PHILIPPE MORTA

Portrait de Phillipe N.

Philippe N. est à l’évidence l’Homme de plusieurs vies.
Un physique qui diffuse tant d’énergie. Un visage qui ne laisse pas indifférent. Avec les pognes calleuses de qui sait manier des outils. Un front bas sous une frange en bataille. Un menton en galoche décidée. Et au milieu… la malice. D’un regard aux aguets. D’un sourire de charme qui fend souvent son visage en deux.
Sa démarche est vive, saccadée, les bras toujours chargés, les mains toujours pleines.

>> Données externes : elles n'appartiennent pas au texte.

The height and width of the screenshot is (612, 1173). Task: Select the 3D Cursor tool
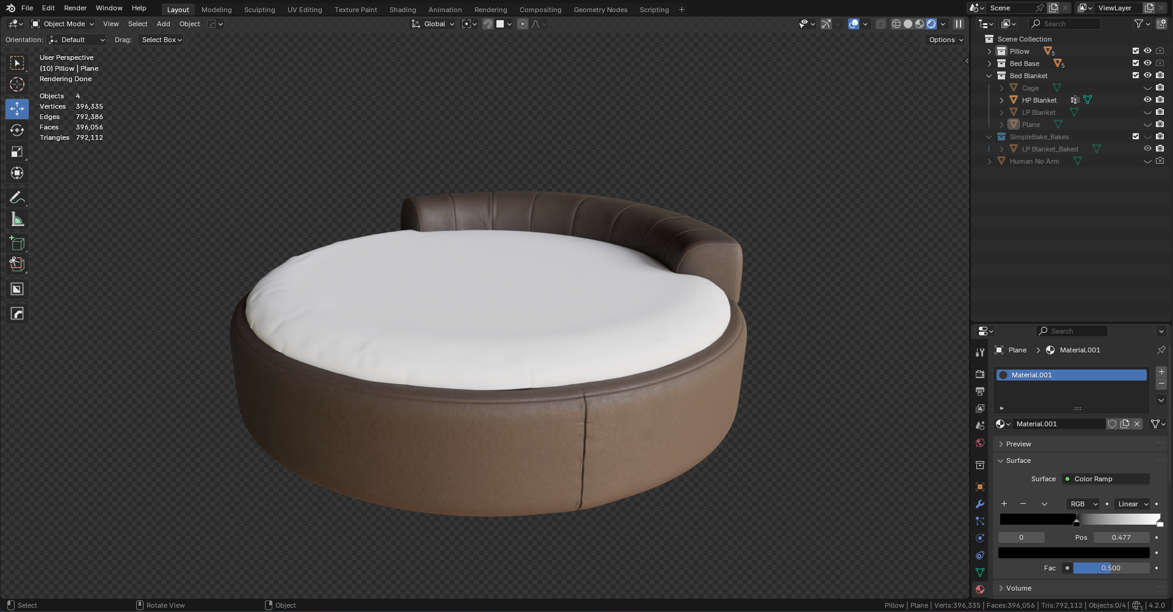pos(17,84)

Son allure alors qu’il danse d’un pied sur l’autre est loin de sa force tranquille. Sa voix joue sur la gamme du comédien qu’il aurait pu être car la vie est un jeu.

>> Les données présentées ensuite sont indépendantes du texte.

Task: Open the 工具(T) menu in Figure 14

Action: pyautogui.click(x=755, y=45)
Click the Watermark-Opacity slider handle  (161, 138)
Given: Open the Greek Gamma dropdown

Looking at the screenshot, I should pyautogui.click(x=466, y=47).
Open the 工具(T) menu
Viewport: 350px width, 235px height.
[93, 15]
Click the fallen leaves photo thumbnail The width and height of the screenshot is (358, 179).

Une voix du grave au primesautier, de la confidence à l’éclat.
Et puis l’ADN s’en est mêlé : Philippe est roux, un vrai roux comme les Albinos savent l’être en Afrique. Le voilà différent de tous depuis toujours et cela lui a forgé un tempérament ! une conduite et une image !
Quand il s’anime, il nous promène, nous ballade, nous perd entre ironie et blague franche, entre mots d’esprit et points de suspension, entre sérieux et potache…
Mais il ne nous trompe jamais : il est là où on l’attend, là où ses promesses le mènent comme autant de rêves commencés et toujours pas finis. Il sera toujours au rendez-vous même s’il a choisi ses chemins détournés.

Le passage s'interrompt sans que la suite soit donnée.